[TASK DATA — start]

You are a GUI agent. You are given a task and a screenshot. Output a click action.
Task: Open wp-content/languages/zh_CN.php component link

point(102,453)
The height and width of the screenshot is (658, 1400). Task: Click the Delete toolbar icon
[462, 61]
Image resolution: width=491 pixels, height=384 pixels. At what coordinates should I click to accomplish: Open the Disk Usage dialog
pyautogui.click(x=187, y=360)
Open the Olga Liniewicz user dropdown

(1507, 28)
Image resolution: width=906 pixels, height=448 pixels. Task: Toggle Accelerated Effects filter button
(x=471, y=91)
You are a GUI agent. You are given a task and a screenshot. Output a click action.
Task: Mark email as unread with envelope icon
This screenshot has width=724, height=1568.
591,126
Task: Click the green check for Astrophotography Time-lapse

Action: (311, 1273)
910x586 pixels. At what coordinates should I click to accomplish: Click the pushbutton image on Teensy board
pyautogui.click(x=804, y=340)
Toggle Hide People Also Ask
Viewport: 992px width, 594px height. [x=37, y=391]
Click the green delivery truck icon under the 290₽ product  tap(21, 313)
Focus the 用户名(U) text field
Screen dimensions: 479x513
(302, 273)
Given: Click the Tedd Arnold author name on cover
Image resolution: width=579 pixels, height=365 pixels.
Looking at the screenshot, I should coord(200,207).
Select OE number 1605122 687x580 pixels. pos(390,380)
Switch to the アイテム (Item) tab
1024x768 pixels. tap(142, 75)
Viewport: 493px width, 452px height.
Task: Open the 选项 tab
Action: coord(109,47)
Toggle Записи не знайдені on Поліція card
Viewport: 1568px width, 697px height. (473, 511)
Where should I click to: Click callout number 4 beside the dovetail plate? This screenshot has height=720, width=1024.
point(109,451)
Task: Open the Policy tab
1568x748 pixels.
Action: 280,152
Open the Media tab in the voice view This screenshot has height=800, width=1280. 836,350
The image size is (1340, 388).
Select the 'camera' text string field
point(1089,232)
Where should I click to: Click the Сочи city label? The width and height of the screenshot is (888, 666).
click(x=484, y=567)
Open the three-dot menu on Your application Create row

[TASK DATA — finish]

*WHAT YOU SHOULD DO*. The records above need to be duplicated. Keep every word unchanged.

*TASK ANSWER*.
You are a GUI agent. You are given a task and a screenshot. Output a click action.
Task: Open wp-content/languages/zh_CN.php component link

point(102,453)
The height and width of the screenshot is (658, 1400). Task: Click the Delete toolbar icon
[462, 61]
Image resolution: width=491 pixels, height=384 pixels. At what coordinates should I click to accomplish: Open the Disk Usage dialog
pyautogui.click(x=187, y=360)
Open the Olga Liniewicz user dropdown

(1507, 28)
Image resolution: width=906 pixels, height=448 pixels. Task: Toggle Accelerated Effects filter button
(x=471, y=91)
You are a GUI agent. You are given a task and a screenshot. Output a click action.
Task: Mark email as unread with envelope icon
This screenshot has width=724, height=1568.
591,126
Task: Click the green check for Astrophotography Time-lapse

Action: (311, 1273)
910x586 pixels. At what coordinates should I click to accomplish: Click the pushbutton image on Teensy board
pyautogui.click(x=804, y=340)
Toggle Hide People Also Ask
Viewport: 992px width, 594px height. [x=37, y=391]
Click the green delivery truck icon under the 290₽ product  tap(21, 313)
Focus the 用户名(U) text field
Screen dimensions: 479x513
(302, 273)
Given: Click the Tedd Arnold author name on cover
Image resolution: width=579 pixels, height=365 pixels.
Looking at the screenshot, I should coord(200,207).
Select OE number 1605122 687x580 pixels. pos(390,380)
Switch to the アイテム (Item) tab
1024x768 pixels. tap(142, 75)
Viewport: 493px width, 452px height.
Task: Open the 选项 tab
Action: coord(109,47)
Toggle Записи не знайдені on Поліція card
Viewport: 1568px width, 697px height. (473, 511)
Where should I click to: Click callout number 4 beside the dovetail plate? This screenshot has height=720, width=1024.
point(109,451)
Task: Open the Policy tab
1568x748 pixels.
Action: 280,152
Open the Media tab in the voice view This screenshot has height=800, width=1280. 836,350
The image size is (1340, 388).
Select the 'camera' text string field
point(1089,232)
Where should I click to: Click the Сочи city label? The width and height of the screenshot is (888, 666).
click(x=484, y=567)
Open the three-dot menu on Your application Create row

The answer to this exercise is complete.